Studies were included or excluded using an a priori defined study protocol. Criteria for inclusion were: (1) original studies involving at least 25 eligible participants; (2) ≥ 90% of which were younger than 21 years at childhood cancer diagnosis; (3) treated with anthracyclines, mitoxantrone and/or radiotherapy involving the heart; (4) published in English or Dutch from 2000 onwards; (5) that reported the occurrence of and/or risk factors (identified by a multivariate analysis) associated with acute and early-onset cardiotoxicity measured by clinical, echocardiographic and biochemical parameters routinely used in clinical practice during or within one year after the start of cancer treatment. Both clinical and subclinical abnormalities were considered outcomes of interest: clinical signs and symptoms of heart failure, biomarker levels (troponin (Tn), brain natriuretic peptide (BNP) and is prohormone (proBNP, NT-proBNP) and creatine kinase (CK)) and several left ventricular (LV) echocardiographic parameters (fractional shortening (FS), ejection fraction (EF), global longitudinal strain (GLS), E/A ratio and Tei index). Definitions of cardiotoxicity were used as defined in the included studies.
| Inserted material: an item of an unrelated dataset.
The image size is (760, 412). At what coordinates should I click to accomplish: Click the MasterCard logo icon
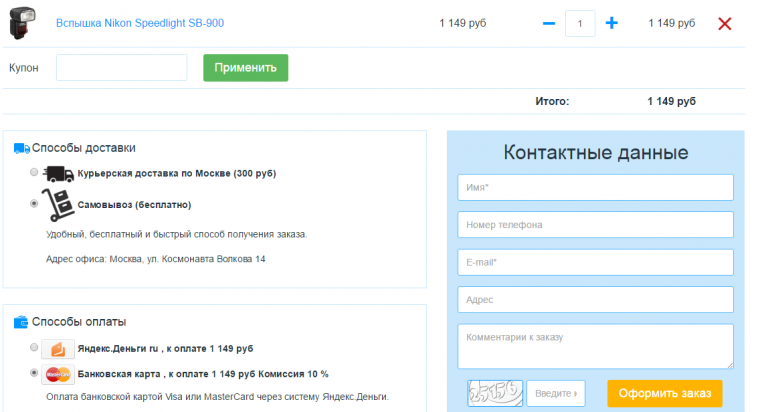click(x=58, y=375)
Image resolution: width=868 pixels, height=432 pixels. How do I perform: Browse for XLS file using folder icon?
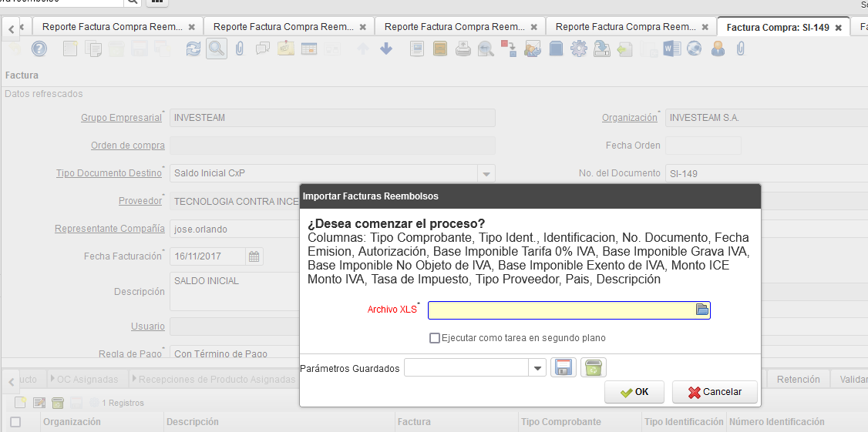(x=701, y=310)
Criteria for exclusion were as follows: (1) case reports and case series with a description of non-consecutive participants; (2) studies in which the number of children with comorbidity of cardiac disease (like ejection fraction < 50%, valvular heart disease or severe hypertension) at the time of cancer diagnosis exceeded 10%; (3) studies in which the number of children with recurrent malignant disease exceeded 10%; and (4) studies in which the number of children who received cardioprotective interventions (such as dexrazoxane) exceeded 10%. Cut-off values used in the in- and exclusion criteria were chosen with the aim to prevent missing important data whilst not allowing an excess of data that does not pertain to our population of interest.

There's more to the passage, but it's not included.